Out of memory when calculating loo with a large log_lik (8G)

Yes, sure. I actually mentioned the model in this post How to calculate log_lik in generated quantities of a multivariate regression model - #6 by Michelle. The model is not so complex, For data, I have ~ 350 individuals, each has ~ 2000 observations. These 2000 observations of one individual are not independent but have some level of autocorrelation, and I modeled them using a linear variate-covariate model with a known design matrix plus AR(1) and Gaussian for residuals. Then we also know the parameter for the design matrix of all individuals follows a kind of hierarchical structure. I also expect this hierarchical structure could help to regularize the individual parameter estimations since 2000 observations are sort of noisy. Therefore, the data matrix is modeled as multivariate regression, in which the design matrix is known based on our domain knowledge and follows a hierarchical structure. That’s why I have more than 4000 parameters, which are parameters for the design matrix and AR(1) per individual and other higher group-level parameters. In the end, since we can make different assumptions about the hierarchical structure, I have several different models and I hope model comparison could answer the question of which model is more generalizable or have better prediction ability. I also have one model doing massive univariate regression without hierarchical structure to see whether each individual’s data is actually enough to estimate well the parameter of interest such that we don’t need a multilevel model. You mentioned previously to consider K-fold validation, but if we consider the hierarchical structure I am not sure I can take part of individuals and fit the model since it is hard to decide how to partition the data. Or maybe I should take part of observations and keep all individuals for each fold, but it means I will have to fit the model multiple times and I am not sure if the autocorrelation will cause some potential problem.
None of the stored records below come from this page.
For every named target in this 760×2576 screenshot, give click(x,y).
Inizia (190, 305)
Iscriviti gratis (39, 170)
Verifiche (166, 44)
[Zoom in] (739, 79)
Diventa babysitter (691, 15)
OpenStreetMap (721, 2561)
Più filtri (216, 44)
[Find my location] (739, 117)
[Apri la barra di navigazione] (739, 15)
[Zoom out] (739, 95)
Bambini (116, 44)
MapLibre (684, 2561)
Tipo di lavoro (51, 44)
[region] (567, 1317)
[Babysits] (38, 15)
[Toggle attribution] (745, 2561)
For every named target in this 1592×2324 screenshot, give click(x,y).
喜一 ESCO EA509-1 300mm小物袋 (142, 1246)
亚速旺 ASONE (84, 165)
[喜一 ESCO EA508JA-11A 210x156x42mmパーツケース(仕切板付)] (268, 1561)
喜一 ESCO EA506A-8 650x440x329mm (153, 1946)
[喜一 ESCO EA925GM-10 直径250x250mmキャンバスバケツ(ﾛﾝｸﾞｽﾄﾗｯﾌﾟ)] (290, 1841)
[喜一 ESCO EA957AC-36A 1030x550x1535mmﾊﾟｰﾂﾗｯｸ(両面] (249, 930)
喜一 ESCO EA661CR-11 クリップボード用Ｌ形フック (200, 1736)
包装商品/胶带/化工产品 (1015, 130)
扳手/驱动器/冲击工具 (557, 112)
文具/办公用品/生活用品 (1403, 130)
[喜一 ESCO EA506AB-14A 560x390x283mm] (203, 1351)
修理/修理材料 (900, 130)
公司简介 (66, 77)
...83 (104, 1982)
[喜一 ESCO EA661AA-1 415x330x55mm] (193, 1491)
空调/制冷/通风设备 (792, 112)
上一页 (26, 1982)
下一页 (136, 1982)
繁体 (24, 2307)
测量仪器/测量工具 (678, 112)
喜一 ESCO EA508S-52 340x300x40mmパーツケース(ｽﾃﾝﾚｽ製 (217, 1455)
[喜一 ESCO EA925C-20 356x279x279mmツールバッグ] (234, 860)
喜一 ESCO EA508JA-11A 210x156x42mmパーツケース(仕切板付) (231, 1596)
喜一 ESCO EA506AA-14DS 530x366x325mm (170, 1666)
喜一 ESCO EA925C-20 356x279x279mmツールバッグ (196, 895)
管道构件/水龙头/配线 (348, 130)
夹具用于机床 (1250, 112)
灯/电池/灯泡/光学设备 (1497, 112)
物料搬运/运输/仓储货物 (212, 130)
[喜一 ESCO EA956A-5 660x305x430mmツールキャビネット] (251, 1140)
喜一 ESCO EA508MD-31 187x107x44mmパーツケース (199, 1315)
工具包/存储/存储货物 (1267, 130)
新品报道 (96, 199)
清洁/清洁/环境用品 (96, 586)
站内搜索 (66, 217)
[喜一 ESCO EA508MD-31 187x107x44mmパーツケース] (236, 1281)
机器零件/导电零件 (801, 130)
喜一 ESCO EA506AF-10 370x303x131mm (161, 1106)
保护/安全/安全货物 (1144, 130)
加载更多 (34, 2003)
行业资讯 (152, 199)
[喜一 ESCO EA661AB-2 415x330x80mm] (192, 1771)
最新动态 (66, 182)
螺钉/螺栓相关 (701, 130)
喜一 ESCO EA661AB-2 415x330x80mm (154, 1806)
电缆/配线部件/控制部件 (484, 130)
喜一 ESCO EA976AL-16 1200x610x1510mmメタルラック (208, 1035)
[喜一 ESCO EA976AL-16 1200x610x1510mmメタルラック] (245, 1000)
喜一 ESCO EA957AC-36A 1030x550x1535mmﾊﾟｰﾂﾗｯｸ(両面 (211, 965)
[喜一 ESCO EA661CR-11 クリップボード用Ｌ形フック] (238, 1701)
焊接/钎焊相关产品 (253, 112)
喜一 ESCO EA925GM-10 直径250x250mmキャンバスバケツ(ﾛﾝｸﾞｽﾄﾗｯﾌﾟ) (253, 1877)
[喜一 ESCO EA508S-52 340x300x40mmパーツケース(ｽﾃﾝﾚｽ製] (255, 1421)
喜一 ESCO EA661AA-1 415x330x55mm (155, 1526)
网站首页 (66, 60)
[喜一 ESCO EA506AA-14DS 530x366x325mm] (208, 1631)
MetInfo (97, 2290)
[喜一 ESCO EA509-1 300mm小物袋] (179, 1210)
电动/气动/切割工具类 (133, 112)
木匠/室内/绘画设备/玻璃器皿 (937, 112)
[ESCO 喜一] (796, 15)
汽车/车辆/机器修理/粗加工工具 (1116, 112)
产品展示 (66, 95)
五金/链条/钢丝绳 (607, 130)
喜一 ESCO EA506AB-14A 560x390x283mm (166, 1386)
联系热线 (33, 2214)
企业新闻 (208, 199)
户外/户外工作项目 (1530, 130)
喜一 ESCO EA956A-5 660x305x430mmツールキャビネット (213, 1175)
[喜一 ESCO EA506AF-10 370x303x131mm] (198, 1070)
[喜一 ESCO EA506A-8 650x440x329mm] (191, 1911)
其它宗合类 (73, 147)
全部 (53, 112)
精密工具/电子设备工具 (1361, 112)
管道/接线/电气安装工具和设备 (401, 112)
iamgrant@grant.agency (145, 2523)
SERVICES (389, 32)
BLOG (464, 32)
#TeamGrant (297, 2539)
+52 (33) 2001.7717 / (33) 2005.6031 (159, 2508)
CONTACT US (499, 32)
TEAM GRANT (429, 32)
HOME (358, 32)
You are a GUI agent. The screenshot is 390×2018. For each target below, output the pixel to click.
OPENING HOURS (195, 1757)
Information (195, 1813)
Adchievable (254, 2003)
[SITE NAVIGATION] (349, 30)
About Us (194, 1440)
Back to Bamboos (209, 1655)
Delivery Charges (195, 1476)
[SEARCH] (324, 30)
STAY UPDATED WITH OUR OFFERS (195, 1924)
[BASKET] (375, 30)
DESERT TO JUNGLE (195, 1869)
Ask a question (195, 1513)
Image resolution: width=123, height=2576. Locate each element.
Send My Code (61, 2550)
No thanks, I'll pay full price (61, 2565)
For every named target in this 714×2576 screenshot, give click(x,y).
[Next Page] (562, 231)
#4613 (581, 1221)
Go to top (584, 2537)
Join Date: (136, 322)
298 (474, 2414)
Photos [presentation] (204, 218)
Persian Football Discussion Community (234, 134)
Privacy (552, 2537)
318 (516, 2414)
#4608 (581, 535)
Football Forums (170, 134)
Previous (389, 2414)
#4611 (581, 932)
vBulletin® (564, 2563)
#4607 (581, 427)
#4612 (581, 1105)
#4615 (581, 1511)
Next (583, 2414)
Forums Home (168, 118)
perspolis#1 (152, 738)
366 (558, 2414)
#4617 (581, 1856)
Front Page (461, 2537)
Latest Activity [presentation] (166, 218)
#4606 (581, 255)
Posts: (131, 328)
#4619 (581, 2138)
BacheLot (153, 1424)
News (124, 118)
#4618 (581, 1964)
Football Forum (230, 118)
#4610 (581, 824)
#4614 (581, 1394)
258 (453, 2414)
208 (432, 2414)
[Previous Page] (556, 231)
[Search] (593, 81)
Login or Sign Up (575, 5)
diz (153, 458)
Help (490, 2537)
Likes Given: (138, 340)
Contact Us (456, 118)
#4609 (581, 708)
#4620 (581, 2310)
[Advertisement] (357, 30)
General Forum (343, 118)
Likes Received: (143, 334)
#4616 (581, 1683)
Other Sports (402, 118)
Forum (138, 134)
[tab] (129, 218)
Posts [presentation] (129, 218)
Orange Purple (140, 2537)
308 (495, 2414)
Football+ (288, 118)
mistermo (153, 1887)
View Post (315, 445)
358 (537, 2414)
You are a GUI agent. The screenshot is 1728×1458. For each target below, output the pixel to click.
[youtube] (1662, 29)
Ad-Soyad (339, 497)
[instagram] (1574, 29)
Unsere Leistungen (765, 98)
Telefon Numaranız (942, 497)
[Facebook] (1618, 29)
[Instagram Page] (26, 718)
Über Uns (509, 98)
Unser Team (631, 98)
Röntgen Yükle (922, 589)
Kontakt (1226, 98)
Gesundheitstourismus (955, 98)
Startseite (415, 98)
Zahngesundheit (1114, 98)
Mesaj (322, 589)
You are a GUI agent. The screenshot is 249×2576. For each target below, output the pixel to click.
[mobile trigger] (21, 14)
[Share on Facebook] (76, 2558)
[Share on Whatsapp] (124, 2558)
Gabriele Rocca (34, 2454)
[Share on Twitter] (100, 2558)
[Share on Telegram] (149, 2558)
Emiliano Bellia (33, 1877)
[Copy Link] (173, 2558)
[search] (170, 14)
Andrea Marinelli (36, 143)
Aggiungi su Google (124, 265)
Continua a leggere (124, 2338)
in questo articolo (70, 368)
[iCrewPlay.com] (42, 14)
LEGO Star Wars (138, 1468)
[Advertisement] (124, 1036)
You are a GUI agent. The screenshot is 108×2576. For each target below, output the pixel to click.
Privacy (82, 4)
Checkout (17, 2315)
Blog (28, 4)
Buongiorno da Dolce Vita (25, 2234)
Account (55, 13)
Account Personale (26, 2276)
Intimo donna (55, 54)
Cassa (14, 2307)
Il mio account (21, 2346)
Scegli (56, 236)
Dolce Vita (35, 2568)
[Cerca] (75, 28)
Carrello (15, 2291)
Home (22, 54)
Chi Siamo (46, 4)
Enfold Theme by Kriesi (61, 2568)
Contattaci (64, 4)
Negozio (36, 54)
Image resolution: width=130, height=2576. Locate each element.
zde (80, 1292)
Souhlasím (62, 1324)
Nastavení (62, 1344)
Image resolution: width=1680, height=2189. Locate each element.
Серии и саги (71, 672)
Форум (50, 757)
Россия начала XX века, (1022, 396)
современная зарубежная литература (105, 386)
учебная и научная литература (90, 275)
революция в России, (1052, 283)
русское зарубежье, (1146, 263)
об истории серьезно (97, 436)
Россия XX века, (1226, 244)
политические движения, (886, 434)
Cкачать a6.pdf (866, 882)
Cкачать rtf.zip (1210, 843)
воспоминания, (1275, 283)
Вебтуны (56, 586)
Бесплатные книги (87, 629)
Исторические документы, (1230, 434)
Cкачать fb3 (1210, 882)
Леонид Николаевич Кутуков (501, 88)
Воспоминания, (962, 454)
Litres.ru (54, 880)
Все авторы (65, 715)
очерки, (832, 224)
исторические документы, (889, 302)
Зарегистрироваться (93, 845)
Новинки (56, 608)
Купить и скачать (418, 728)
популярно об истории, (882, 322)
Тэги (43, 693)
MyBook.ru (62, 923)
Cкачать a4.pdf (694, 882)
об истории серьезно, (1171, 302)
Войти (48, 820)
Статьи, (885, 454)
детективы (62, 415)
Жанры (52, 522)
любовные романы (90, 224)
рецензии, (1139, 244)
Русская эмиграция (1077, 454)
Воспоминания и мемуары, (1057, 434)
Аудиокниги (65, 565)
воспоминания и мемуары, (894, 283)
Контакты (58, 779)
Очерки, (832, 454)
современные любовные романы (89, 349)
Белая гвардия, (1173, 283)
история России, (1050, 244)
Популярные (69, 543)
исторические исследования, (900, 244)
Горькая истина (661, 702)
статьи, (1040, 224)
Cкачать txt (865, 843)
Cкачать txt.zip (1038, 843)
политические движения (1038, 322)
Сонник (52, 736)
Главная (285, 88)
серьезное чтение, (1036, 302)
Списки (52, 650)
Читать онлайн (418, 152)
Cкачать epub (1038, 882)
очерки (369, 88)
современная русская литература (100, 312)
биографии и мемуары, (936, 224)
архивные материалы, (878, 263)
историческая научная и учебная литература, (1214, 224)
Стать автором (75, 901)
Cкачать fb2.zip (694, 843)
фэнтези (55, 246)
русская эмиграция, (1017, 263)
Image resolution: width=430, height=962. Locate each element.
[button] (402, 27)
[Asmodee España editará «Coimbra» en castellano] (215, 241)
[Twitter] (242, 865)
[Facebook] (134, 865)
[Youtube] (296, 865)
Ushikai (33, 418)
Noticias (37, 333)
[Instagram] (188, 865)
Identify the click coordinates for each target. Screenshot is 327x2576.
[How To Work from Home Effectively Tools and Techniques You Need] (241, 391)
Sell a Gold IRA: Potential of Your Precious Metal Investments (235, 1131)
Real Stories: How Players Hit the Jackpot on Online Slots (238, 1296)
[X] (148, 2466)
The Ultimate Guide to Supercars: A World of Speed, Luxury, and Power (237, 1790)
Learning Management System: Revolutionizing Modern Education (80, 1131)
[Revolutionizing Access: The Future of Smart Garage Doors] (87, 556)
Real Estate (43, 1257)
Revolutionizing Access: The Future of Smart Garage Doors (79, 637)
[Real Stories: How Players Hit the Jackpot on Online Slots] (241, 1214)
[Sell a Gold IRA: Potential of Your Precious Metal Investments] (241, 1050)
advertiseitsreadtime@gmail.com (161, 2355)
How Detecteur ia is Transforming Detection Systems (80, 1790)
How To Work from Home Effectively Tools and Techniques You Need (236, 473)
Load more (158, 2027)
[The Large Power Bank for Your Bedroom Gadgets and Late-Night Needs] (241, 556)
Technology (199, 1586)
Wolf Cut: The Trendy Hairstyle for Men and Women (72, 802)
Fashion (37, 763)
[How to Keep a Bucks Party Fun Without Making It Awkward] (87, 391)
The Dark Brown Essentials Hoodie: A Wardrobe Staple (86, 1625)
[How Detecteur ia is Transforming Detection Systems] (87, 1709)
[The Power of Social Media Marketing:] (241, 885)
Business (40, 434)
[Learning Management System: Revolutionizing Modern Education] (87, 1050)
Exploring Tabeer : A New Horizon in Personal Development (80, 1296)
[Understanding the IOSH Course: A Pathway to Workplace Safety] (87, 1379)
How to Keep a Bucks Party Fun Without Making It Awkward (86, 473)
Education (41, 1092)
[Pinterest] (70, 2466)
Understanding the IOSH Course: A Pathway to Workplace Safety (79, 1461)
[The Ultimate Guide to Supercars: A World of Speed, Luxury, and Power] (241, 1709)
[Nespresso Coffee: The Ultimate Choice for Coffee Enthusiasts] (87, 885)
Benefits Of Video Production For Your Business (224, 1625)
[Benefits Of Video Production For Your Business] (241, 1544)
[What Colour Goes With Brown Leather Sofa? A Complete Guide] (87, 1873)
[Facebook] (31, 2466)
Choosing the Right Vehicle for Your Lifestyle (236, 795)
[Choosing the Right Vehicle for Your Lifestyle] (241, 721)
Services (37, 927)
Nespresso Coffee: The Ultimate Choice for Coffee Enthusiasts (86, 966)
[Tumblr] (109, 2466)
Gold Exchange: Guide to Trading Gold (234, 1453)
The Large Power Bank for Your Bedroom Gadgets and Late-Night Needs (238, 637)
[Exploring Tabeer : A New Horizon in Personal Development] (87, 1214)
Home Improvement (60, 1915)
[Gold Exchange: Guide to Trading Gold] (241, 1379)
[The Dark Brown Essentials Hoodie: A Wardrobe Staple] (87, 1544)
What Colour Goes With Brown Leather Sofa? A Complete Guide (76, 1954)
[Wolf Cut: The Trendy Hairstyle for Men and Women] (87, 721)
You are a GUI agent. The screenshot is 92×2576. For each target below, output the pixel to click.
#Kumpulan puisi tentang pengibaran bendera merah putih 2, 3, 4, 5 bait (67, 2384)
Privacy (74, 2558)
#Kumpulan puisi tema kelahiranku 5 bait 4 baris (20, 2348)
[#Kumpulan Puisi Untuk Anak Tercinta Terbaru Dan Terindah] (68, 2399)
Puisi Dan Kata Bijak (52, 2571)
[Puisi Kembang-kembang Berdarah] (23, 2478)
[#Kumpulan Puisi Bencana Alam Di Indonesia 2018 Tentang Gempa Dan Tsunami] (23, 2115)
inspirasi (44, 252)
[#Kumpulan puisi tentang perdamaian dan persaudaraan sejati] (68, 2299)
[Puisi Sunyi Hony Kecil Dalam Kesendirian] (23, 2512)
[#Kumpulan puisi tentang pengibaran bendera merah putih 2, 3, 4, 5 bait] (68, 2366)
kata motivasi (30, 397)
May I ask the reason why we don’t need loo at all in this case? What should I consider if I would like to do model comparison?

Thank you in advance @jonah, based on what I checked, the memory usage was only a few M, during loo computation, it could go up to ~90G and take 12-20G after the calculation, but as we know the final results of loo is very small like a few tens of M. I can not free this 12-20 G in R after calculation, I tried gc() it did not work. I also tried ls() to see all objects in the session and print their size, but none of them is larger than 1G. So I guess it might be related to loo or it is an inherent issue of R? This causes a problem that I can not run loo for other models in one script, because this memory usage will accumulate and finally abort the session. For instance, I have 4 models, the first 3 will accumulate around 60G, and loo itself will need 90G for calculation of an 8G log_lik (using more cores is basically not possible in this case). Note that I did rm() followed by gc() to free LLmat and rel_n_eff.